The same is true with love and lust. Satan offers us lust as a counterfeit for love, and when we act according to our lusts, we tend to end up with hatred. I'm not sure what the counterfeit of togetherness is, but I wouldn't be surprised if there was one, and if Satan offers it to us, knowing that, if we accept his counterfeit, we're going to end up feeling alone.

We shouldn't settle for Satan's counterfeits. We're capable of obtaining so much more than that. We can have true happiness, eternal unity, and perfect love for ourselves and for our families. Satan's counterfeits can be tempting, but just like counterfeit money, it's worthless. His counterfeits can also be convincing, but once you've felt true happiness, unity, and love, there's really no substitute for that. Satan can't fabricate blessings as good as the ones God offers us, and he wouldn't offer them to us if he could. Satan doesn't want us to be blessed. He tries to trick us with counterfeit blessings to keep us away from the real blessings. I know that the blessings God wants for us are real, but I also know that we can't obtain those true blessings while we're falling for Satan's counterfeits.

Sunday, June 19, 2016

Concerted Effort

About a week ago, I opened a pack of Magic: the Gathering cards which included a copy of Odric, Lunarch Marshall. Odric, Lunarch Marshall is a legendary creature (a 3/3 human soldier for 3W) with an ability much like that of Concerted Effort, which I mention only because it'd make a better title for this blog post than anything I could come up with involving Odric's name.

Both of these cards have effects that basically say "if any one of your creatures has one of a list of special abilities, all of your creatures get that special ability." For example, if I had two creatures, and the first one had First Strike and the second one didn't, the second creature would "learn" First Strike from the first creature, and they would both have First Strike. Meanwhile, if the second creature had Vigilance and the first one didn't, the first creature would "learn" Vigilance from the second, so both creatures would end up having both First Strike and Vigilance.

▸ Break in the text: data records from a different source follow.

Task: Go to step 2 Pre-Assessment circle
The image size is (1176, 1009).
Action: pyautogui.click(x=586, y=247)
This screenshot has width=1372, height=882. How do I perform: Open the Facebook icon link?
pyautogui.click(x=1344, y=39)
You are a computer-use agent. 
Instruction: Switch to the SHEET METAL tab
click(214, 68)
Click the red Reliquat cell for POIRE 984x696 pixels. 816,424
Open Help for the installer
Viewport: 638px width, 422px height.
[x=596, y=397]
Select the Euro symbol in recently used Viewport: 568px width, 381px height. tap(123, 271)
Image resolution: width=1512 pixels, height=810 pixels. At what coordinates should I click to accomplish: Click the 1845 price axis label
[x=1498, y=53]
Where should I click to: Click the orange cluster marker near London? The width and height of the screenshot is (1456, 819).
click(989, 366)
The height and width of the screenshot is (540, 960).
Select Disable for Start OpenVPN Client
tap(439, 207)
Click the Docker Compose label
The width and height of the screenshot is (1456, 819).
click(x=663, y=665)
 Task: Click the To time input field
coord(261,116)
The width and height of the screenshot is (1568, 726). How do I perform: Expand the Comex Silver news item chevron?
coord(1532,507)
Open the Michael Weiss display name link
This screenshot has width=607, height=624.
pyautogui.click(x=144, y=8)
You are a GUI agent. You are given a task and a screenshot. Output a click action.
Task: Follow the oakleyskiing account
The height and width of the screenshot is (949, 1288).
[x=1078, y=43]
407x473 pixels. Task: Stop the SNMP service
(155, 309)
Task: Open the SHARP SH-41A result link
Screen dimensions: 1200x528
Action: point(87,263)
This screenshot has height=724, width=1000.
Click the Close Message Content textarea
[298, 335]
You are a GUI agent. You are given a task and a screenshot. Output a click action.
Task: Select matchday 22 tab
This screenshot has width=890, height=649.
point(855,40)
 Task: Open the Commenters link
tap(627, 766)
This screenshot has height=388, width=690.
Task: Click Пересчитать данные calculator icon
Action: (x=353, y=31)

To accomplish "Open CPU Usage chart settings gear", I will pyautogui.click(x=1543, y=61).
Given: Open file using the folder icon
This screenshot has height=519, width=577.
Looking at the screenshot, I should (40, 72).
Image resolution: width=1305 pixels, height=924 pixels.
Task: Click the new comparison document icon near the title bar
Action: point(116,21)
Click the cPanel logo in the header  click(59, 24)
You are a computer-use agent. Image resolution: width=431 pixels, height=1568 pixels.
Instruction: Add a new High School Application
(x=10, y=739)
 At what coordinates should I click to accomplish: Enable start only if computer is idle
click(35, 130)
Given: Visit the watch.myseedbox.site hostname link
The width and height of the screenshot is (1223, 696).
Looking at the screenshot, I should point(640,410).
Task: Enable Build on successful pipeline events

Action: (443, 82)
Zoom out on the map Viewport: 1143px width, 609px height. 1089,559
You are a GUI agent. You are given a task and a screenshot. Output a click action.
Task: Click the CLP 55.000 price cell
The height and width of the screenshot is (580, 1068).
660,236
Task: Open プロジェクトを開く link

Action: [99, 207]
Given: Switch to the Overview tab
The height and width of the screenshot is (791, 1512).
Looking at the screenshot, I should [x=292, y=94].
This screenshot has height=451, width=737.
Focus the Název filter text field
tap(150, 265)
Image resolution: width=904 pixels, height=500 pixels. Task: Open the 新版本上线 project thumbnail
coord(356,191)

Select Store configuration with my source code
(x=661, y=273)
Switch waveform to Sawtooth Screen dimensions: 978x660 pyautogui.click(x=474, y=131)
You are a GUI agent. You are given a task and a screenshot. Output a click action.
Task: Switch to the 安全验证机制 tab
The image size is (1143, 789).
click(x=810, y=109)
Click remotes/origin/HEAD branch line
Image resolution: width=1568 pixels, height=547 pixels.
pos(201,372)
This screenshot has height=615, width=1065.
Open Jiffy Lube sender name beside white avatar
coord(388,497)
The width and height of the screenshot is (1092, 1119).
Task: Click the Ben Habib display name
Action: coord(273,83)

That's one thing I like about White cards in Magic; they work together. They learn from each other and strengthen each other. We can do the same. No matter how much we know or can do, there are always facts, ideas, and skills we can learn from others. Similarly, we each have knowledge and experience that we can share with others. We all have many things to learn, and we all have many things to teach.

As long as we are humble enough to learn from others and generous enough to share what we know, we can all learn and grow together and become far more knowledgeable and skilled than any one of us would have been on our own. And if long as we include God in our "concerted effort," there's no limit to what we can learn and share with each other.

We followed this principle in a recent Priesthood meeting. The leader of the meeting asked the group to raise questions, then invited the group to volunteer answers to those questions. Between us, we were able to come up with satisfactory answers to all the questions we raised. At the start of the meeting, I had expected the head of the meeting to dispense information to us. Instead, he showed us that we already, collectively, had the answers we were looking for.

No one of us knows everything. We all have questions that we, by ourselves, don't have the answer to. But as we listen to the Spirit and to each other, we can learn from and teach each other, until all of us know what any of us know. We won't be able to learn from each other as quickly as my Magic cards can, but sharing what we know with each other seems to me to be a good way to learn.